**What to work on:** Below are some records; return each one exactly as written.

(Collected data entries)
☆ ☆ ☆ ☆ ☆ ☆ ☆

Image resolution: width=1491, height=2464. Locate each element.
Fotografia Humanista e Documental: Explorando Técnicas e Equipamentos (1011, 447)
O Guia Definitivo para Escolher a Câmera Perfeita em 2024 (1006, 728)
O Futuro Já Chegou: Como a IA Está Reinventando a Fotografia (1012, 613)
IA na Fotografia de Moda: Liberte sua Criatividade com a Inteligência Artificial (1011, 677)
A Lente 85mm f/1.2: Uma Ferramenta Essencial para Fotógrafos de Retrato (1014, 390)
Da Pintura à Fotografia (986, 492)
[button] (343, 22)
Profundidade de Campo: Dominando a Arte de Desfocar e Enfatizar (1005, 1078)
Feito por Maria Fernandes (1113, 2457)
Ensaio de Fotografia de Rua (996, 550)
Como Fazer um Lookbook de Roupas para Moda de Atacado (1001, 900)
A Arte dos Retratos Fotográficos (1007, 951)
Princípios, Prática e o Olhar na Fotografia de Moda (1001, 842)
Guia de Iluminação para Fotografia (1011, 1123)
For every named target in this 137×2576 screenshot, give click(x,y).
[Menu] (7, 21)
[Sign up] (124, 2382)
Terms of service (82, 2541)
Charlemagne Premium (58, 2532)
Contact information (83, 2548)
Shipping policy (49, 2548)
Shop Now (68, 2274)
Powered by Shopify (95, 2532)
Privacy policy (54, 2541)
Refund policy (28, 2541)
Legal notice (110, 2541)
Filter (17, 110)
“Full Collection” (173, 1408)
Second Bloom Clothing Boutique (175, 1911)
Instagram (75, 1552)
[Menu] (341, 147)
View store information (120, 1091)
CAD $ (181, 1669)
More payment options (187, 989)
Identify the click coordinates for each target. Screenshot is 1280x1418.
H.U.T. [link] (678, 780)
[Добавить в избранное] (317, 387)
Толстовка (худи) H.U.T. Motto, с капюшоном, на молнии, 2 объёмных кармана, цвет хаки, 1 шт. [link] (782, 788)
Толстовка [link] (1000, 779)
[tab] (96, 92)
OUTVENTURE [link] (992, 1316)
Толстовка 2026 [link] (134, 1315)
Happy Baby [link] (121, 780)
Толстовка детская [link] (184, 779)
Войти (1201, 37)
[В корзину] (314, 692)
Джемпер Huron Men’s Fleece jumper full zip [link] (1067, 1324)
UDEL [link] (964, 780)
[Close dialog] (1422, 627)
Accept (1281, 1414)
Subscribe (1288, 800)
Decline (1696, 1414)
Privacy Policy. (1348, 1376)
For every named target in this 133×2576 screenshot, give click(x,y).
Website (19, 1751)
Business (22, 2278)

☆ ☆ ☆ ☆ ☆ ☆ ☆

**Output:**
Image resolution: width=1491, height=2464. Locate each element.
Fotografia Humanista e Documental: Explorando Técnicas e Equipamentos (1011, 447)
O Guia Definitivo para Escolher a Câmera Perfeita em 2024 (1006, 728)
O Futuro Já Chegou: Como a IA Está Reinventando a Fotografia (1012, 613)
IA na Fotografia de Moda: Liberte sua Criatividade com a Inteligência Artificial (1011, 677)
A Lente 85mm f/1.2: Uma Ferramenta Essencial para Fotógrafos de Retrato (1014, 390)
Da Pintura à Fotografia (986, 492)
[button] (343, 22)
Profundidade de Campo: Dominando a Arte de Desfocar e Enfatizar (1005, 1078)
Feito por Maria Fernandes (1113, 2457)
Ensaio de Fotografia de Rua (996, 550)
Como Fazer um Lookbook de Roupas para Moda de Atacado (1001, 900)
A Arte dos Retratos Fotográficos (1007, 951)
Princípios, Prática e o Olhar na Fotografia de Moda (1001, 842)
Guia de Iluminação para Fotografia (1011, 1123)
For every named target in this 137×2576 screenshot, give click(x,y).
[Menu] (7, 21)
[Sign up] (124, 2382)
Terms of service (82, 2541)
Charlemagne Premium (58, 2532)
Contact information (83, 2548)
Shipping policy (49, 2548)
Shop Now (68, 2274)
Powered by Shopify (95, 2532)
Privacy policy (54, 2541)
Refund policy (28, 2541)
Legal notice (110, 2541)
Filter (17, 110)
“Full Collection” (173, 1408)
Second Bloom Clothing Boutique (175, 1911)
Instagram (75, 1552)
[Menu] (341, 147)
View store information (120, 1091)
CAD $ (181, 1669)
More payment options (187, 989)
Identify the click coordinates for each target. Screenshot is 1280x1418.
H.U.T. [link] (678, 780)
[Добавить в избранное] (317, 387)
Толстовка (худи) H.U.T. Motto, с капюшоном, на молнии, 2 объёмных кармана, цвет хаки, 1 шт. [link] (782, 788)
Толстовка [link] (1000, 779)
[tab] (96, 92)
OUTVENTURE [link] (992, 1316)
Толстовка 2026 [link] (134, 1315)
Happy Baby [link] (121, 780)
Толстовка детская [link] (184, 779)
Войти (1201, 37)
[В корзину] (314, 692)
Джемпер Huron Men’s Fleece jumper full zip [link] (1067, 1324)
UDEL [link] (964, 780)
[Close dialog] (1422, 627)
Accept (1281, 1414)
Subscribe (1288, 800)
Decline (1696, 1414)
Privacy Policy. (1348, 1376)
For every named target in this 133×2576 screenshot, give click(x,y).
Website (19, 1751)
Business (22, 2278)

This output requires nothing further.